→ **WHAT YOU SHOULD DO**: Retype all of the data shown below, keeping every character the same.

Dataset records
● ● ● ●
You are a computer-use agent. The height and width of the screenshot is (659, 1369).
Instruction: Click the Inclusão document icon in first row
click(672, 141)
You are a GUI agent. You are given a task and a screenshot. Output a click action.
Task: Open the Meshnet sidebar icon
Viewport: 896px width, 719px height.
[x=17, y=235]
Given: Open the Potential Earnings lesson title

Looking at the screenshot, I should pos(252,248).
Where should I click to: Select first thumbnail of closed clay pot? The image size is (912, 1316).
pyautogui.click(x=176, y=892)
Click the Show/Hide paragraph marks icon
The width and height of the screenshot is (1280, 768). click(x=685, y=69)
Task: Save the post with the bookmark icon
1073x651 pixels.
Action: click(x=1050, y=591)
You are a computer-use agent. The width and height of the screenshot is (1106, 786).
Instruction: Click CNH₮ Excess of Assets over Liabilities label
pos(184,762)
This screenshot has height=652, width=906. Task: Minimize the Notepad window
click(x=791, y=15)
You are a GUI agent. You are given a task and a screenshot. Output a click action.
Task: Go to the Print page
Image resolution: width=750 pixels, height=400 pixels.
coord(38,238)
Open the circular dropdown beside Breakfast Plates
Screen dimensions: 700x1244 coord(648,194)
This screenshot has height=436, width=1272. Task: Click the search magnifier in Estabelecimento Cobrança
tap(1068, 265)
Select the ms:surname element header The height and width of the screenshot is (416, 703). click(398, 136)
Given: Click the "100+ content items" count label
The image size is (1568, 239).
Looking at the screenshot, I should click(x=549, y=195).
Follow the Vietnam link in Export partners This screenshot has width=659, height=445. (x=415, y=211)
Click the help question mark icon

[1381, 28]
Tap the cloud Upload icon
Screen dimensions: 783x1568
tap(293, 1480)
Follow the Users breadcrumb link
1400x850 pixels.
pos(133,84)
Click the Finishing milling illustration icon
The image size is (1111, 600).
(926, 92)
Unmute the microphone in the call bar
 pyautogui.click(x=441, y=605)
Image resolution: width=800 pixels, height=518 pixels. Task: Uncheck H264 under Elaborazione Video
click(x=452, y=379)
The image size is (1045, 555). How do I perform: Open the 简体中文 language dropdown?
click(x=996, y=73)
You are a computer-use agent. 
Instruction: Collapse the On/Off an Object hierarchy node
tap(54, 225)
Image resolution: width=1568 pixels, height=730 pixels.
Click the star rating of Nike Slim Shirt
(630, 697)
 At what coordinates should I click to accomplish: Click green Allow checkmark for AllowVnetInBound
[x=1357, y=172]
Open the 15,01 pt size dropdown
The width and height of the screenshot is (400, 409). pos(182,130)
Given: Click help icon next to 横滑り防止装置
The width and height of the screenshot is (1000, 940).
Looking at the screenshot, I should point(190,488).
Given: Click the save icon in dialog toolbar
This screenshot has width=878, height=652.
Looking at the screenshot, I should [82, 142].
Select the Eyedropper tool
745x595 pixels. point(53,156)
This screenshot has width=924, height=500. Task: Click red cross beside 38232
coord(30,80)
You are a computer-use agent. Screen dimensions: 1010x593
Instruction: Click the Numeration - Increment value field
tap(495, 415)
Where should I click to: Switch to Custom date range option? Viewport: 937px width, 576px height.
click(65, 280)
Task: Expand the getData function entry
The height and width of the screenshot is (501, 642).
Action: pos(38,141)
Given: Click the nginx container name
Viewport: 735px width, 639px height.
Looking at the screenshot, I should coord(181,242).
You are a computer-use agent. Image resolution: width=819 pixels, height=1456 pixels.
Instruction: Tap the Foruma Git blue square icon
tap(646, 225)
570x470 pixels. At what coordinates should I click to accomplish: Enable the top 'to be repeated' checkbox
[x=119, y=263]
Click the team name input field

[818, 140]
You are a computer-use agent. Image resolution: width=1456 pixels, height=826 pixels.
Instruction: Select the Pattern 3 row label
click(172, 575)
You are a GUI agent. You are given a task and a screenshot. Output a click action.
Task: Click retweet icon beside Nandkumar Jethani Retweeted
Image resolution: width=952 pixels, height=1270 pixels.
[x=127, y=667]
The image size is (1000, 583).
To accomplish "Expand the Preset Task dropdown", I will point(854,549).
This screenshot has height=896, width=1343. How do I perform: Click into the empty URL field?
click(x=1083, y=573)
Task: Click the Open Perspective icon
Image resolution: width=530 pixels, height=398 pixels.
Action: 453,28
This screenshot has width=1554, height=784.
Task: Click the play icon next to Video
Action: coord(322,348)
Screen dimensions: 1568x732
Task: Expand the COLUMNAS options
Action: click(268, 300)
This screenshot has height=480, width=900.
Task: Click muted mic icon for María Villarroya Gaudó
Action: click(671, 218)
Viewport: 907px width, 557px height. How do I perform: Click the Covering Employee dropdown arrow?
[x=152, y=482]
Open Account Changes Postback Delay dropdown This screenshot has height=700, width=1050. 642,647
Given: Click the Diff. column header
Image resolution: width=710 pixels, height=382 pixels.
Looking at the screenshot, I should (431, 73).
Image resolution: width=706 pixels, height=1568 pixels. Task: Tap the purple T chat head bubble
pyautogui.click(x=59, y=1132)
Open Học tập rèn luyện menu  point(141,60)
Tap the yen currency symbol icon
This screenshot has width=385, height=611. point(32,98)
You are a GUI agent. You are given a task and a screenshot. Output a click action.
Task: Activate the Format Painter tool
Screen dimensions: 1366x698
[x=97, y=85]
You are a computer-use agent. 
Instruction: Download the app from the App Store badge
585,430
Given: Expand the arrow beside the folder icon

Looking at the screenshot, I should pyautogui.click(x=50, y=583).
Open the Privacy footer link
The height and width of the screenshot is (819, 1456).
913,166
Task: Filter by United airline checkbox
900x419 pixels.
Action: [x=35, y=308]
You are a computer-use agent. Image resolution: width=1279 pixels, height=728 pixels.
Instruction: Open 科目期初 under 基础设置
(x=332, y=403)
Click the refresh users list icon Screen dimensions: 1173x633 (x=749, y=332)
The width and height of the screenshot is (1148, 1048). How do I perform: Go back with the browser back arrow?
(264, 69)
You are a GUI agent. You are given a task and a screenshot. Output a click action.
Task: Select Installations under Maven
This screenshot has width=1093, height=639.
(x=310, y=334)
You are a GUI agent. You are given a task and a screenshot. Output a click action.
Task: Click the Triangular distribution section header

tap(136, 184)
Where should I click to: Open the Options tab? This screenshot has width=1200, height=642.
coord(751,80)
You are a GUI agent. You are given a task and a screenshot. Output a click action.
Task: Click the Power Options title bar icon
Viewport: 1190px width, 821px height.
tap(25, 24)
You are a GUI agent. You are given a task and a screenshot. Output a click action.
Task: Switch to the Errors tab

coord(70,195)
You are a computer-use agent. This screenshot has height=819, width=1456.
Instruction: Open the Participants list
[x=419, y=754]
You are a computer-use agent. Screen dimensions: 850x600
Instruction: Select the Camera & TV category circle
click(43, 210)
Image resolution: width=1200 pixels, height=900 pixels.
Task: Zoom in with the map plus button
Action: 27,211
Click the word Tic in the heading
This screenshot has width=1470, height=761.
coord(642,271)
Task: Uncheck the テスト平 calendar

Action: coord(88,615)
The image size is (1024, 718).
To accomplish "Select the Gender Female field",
● ● ● ●
→ **EXERCISE OUTPUT**:
You are a computer-use agent. The height and width of the screenshot is (659, 1369).
Instruction: Click the Inclusão document icon in first row
click(672, 141)
You are a GUI agent. You are given a task and a screenshot. Output a click action.
Task: Open the Meshnet sidebar icon
Viewport: 896px width, 719px height.
[x=17, y=235]
Given: Open the Potential Earnings lesson title

Looking at the screenshot, I should pos(252,248).
Where should I click to: Select first thumbnail of closed clay pot? The image size is (912, 1316).
pyautogui.click(x=176, y=892)
Click the Show/Hide paragraph marks icon
The width and height of the screenshot is (1280, 768). click(x=685, y=69)
Task: Save the post with the bookmark icon
1073x651 pixels.
Action: click(x=1050, y=591)
You are a computer-use agent. The width and height of the screenshot is (1106, 786).
Instruction: Click CNH₮ Excess of Assets over Liabilities label
pos(184,762)
This screenshot has height=652, width=906. Task: Minimize the Notepad window
click(x=791, y=15)
You are a GUI agent. You are given a task and a screenshot. Output a click action.
Task: Go to the Print page
Image resolution: width=750 pixels, height=400 pixels.
coord(38,238)
Open the circular dropdown beside Breakfast Plates
Screen dimensions: 700x1244 coord(648,194)
This screenshot has height=436, width=1272. Task: Click the search magnifier in Estabelecimento Cobrança
tap(1068, 265)
Select the ms:surname element header The height and width of the screenshot is (416, 703). click(398, 136)
Given: Click the "100+ content items" count label
The image size is (1568, 239).
Looking at the screenshot, I should click(x=549, y=195).
Follow the Vietnam link in Export partners This screenshot has width=659, height=445. (x=415, y=211)
Click the help question mark icon

[1381, 28]
Tap the cloud Upload icon
Screen dimensions: 783x1568
tap(293, 1480)
Follow the Users breadcrumb link
1400x850 pixels.
pos(133,84)
Click the Finishing milling illustration icon
The image size is (1111, 600).
(926, 92)
Unmute the microphone in the call bar
 pyautogui.click(x=441, y=605)
Image resolution: width=800 pixels, height=518 pixels. Task: Uncheck H264 under Elaborazione Video
click(x=452, y=379)
The image size is (1045, 555). How do I perform: Open the 简体中文 language dropdown?
click(x=996, y=73)
You are a computer-use agent. 
Instruction: Collapse the On/Off an Object hierarchy node
tap(54, 225)
Image resolution: width=1568 pixels, height=730 pixels.
Click the star rating of Nike Slim Shirt
(630, 697)
 At what coordinates should I click to accomplish: Click green Allow checkmark for AllowVnetInBound
[x=1357, y=172]
Open the 15,01 pt size dropdown
The width and height of the screenshot is (400, 409). pos(182,130)
Given: Click help icon next to 横滑り防止装置
The width and height of the screenshot is (1000, 940).
Looking at the screenshot, I should point(190,488).
Given: Click the save icon in dialog toolbar
This screenshot has width=878, height=652.
Looking at the screenshot, I should [82, 142].
Select the Eyedropper tool
745x595 pixels. point(53,156)
This screenshot has width=924, height=500. Task: Click red cross beside 38232
coord(30,80)
You are a computer-use agent. Screen dimensions: 1010x593
Instruction: Click the Numeration - Increment value field
tap(495, 415)
Where should I click to: Switch to Custom date range option? Viewport: 937px width, 576px height.
click(65, 280)
Task: Expand the getData function entry
The height and width of the screenshot is (501, 642).
Action: pos(38,141)
Given: Click the nginx container name
Viewport: 735px width, 639px height.
Looking at the screenshot, I should coord(181,242).
You are a computer-use agent. Image resolution: width=819 pixels, height=1456 pixels.
Instruction: Tap the Foruma Git blue square icon
tap(646, 225)
570x470 pixels. At what coordinates should I click to accomplish: Enable the top 'to be repeated' checkbox
[x=119, y=263]
Click the team name input field

[818, 140]
You are a computer-use agent. Image resolution: width=1456 pixels, height=826 pixels.
Instruction: Select the Pattern 3 row label
click(172, 575)
You are a GUI agent. You are given a task and a screenshot. Output a click action.
Task: Click retweet icon beside Nandkumar Jethani Retweeted
Image resolution: width=952 pixels, height=1270 pixels.
[x=127, y=667]
The image size is (1000, 583).
To accomplish "Expand the Preset Task dropdown", I will point(854,549).
This screenshot has height=896, width=1343. How do I perform: Click into the empty URL field?
click(x=1083, y=573)
Task: Click the Open Perspective icon
Image resolution: width=530 pixels, height=398 pixels.
Action: 453,28
This screenshot has width=1554, height=784.
Task: Click the play icon next to Video
Action: coord(322,348)
Screen dimensions: 1568x732
Task: Expand the COLUMNAS options
Action: click(268, 300)
This screenshot has height=480, width=900.
Task: Click muted mic icon for María Villarroya Gaudó
Action: click(671, 218)
Viewport: 907px width, 557px height. How do I perform: Click the Covering Employee dropdown arrow?
[x=152, y=482]
Open Account Changes Postback Delay dropdown This screenshot has height=700, width=1050. 642,647
Given: Click the Diff. column header
Image resolution: width=710 pixels, height=382 pixels.
Looking at the screenshot, I should (431, 73).
Image resolution: width=706 pixels, height=1568 pixels. Task: Tap the purple T chat head bubble
pyautogui.click(x=59, y=1132)
Open Học tập rèn luyện menu  point(141,60)
Tap the yen currency symbol icon
This screenshot has width=385, height=611. point(32,98)
You are a GUI agent. You are given a task and a screenshot. Output a click action.
Task: Activate the Format Painter tool
Screen dimensions: 1366x698
[x=97, y=85]
You are a computer-use agent. 
Instruction: Download the app from the App Store badge
585,430
Given: Expand the arrow beside the folder icon

Looking at the screenshot, I should pyautogui.click(x=50, y=583).
Open the Privacy footer link
The height and width of the screenshot is (819, 1456).
913,166
Task: Filter by United airline checkbox
900x419 pixels.
Action: [x=35, y=308]
You are a computer-use agent. Image resolution: width=1279 pixels, height=728 pixels.
Instruction: Open 科目期初 under 基础设置
(x=332, y=403)
Click the refresh users list icon Screen dimensions: 1173x633 (x=749, y=332)
The width and height of the screenshot is (1148, 1048). How do I perform: Go back with the browser back arrow?
(264, 69)
You are a GUI agent. You are given a task and a screenshot. Output a click action.
Task: Select Installations under Maven
This screenshot has width=1093, height=639.
(x=310, y=334)
You are a GUI agent. You are given a task and a screenshot. Output a click action.
Task: Click the Triangular distribution section header

tap(136, 184)
Where should I click to: Open the Options tab? This screenshot has width=1200, height=642.
coord(751,80)
You are a GUI agent. You are given a task and a screenshot. Output a click action.
Task: Click the Power Options title bar icon
Viewport: 1190px width, 821px height.
tap(25, 24)
You are a GUI agent. You are given a task and a screenshot. Output a click action.
Task: Switch to the Errors tab

coord(70,195)
You are a computer-use agent. This screenshot has height=819, width=1456.
Instruction: Open the Participants list
[x=419, y=754]
You are a computer-use agent. Screen dimensions: 850x600
Instruction: Select the Camera & TV category circle
click(43, 210)
Image resolution: width=1200 pixels, height=900 pixels.
Task: Zoom in with the map plus button
Action: 27,211
Click the word Tic in the heading
This screenshot has width=1470, height=761.
coord(642,271)
Task: Uncheck the テスト平 calendar

Action: coord(88,615)
The image size is (1024, 718).
To accomplish "Select the Gender Female field",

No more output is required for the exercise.